• _INPUT FOR THIS TASK_
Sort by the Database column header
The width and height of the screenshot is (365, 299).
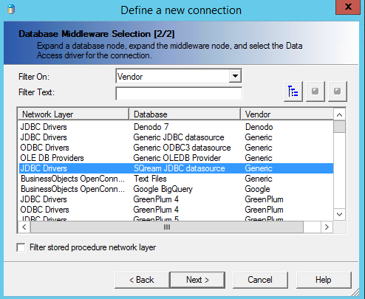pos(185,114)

* * *

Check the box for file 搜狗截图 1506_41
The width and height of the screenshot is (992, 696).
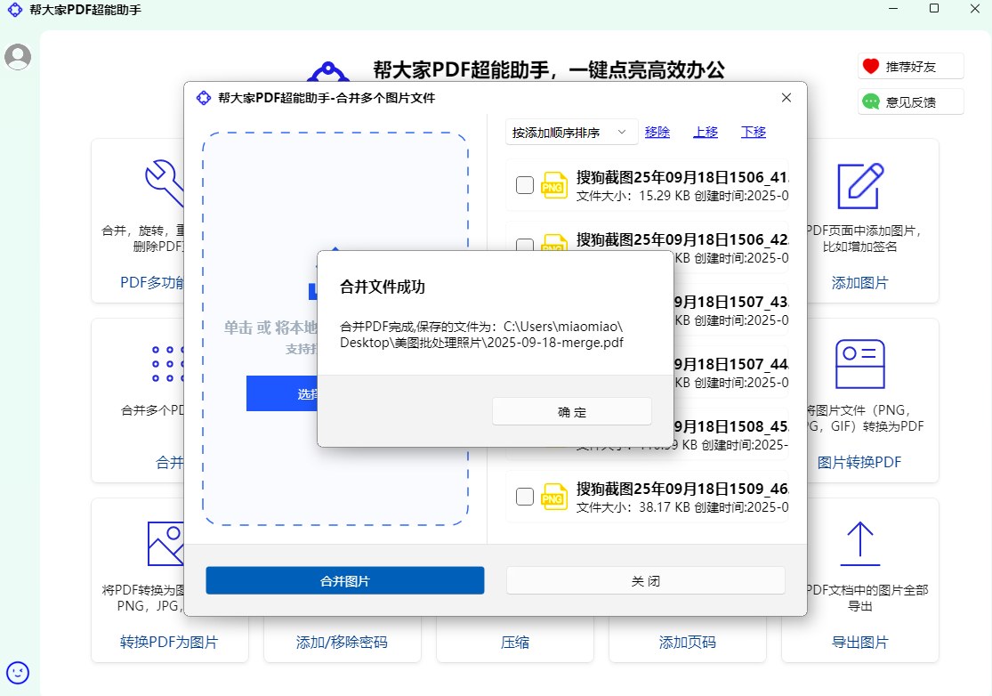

• _WORK TO BE COMPLETED_
Exact duplication is required for the lines above, from the line that contains "Check the box for file 搜狗截图 1506_41" to the line that contains "The width and height of the screenshot is (992, 696).", inclusive; omit all others.

• _WRITTEN RESPONSE_
Check the box for file 搜狗截图 1506_41
The width and height of the screenshot is (992, 696).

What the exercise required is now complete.